Woke up to more drama today, I have now decided that this whole week is just bad luck I guess! Please someone explain to my WHY my family can't ever get a break???? When will we ever be happy? I am so depressed! When the crap hits the fan it REALLY hit's it! I am going to try not to dwell on it to much or I won't be able to get anything done but I just pray to God that things will finally start looking up for my family, for my husband who deserves a break and peace of mind that he is working hard for his family, for my boys who deserve the world! As for me all I ask is for the strenghth to get my job done the next couple days!

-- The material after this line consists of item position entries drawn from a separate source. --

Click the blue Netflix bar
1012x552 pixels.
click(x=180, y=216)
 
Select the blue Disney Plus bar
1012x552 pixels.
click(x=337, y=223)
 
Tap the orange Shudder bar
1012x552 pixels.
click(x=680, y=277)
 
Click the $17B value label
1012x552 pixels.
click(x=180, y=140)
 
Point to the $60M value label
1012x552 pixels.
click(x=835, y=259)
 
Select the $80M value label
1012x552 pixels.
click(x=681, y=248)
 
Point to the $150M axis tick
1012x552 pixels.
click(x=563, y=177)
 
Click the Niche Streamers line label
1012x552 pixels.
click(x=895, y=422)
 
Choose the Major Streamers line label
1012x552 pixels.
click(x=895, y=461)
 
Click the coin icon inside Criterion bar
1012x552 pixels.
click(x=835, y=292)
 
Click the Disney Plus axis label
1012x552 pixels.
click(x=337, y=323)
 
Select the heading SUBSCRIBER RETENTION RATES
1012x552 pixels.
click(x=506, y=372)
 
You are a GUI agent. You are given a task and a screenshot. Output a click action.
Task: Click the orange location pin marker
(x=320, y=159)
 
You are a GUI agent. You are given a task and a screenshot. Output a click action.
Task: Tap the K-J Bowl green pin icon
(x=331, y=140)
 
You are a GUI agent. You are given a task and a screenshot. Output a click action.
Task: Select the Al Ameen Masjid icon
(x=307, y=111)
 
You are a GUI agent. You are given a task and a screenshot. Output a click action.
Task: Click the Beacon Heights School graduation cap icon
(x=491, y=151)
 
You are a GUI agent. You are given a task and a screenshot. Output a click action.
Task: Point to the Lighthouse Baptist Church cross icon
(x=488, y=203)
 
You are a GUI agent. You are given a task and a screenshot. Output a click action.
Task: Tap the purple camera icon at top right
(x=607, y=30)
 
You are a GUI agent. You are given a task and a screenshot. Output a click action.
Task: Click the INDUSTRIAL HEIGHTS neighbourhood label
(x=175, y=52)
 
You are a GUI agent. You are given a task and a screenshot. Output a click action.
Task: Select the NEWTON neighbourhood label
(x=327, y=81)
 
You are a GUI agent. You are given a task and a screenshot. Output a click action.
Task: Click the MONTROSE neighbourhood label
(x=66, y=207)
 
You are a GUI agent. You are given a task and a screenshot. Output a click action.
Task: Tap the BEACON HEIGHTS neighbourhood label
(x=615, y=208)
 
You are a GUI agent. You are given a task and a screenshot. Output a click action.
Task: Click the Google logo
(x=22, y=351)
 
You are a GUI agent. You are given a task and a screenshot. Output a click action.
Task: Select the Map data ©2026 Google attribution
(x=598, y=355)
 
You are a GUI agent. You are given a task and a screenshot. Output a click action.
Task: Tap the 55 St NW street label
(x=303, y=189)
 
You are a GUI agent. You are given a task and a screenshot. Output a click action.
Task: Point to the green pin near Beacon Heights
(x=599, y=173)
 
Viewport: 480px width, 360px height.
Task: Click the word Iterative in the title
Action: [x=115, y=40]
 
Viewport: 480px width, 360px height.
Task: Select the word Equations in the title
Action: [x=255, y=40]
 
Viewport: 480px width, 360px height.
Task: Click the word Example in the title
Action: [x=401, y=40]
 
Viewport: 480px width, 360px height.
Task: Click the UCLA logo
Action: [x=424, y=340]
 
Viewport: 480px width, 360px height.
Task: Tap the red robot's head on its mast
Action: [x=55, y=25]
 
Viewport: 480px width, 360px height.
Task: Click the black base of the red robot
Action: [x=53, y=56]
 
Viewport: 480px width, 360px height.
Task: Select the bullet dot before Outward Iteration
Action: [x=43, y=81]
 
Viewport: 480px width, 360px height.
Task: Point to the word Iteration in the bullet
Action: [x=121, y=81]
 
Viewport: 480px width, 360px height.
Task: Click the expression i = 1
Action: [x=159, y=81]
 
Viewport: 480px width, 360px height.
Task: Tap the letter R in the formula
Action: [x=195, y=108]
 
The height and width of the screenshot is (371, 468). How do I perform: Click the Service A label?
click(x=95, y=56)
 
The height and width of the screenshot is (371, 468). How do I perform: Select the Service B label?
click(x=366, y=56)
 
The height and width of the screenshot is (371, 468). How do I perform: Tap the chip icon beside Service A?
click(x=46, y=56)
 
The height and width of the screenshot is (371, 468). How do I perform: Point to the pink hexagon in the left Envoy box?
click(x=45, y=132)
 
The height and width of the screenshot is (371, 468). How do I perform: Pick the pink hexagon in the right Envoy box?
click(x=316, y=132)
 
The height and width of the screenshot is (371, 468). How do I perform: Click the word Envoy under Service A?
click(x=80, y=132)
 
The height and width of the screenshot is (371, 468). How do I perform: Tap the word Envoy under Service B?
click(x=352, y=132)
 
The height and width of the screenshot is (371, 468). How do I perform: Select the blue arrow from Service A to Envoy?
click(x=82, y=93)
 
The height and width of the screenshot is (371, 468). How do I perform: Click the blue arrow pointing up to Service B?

Well the scrapbook trends October "halloween" calls went out today and I know I should not have put so much in to it but I honestly thought I would get published in it :( I have always wanted to be in a halloween magazine (october issue) or ideabook. These issues are the only ones I get each year of ALL the Scrapbook magazines out, it's my favorite time of year, it always makes me happy, the smells, the colors, the feeling I get. God I wish it were fall/october now :(
I am starting to regret moving to ID, believe me I love it so much but we have just been struggling so hard with money, family and our marriage. I want to be in CA, where I am close to my family, I miss getting out, having a break, saturdays with my mom, dates with Dustin everything. Since moving here yes of course we are living in a bigger, nicer apartment but all we both do is work, there is no time left for US. I wish I made smarter choices for my family back when we started, I wish I saved more money and kept my job longer, I wish while we were in CA I did have a job because there were always someone in the family I could trust to watch the boys. Why did I not do this? There are so many things I wish I could have done differently the past 5 years, maybe it would have been better where we are now. I feel so useless to my family, I should be doing more!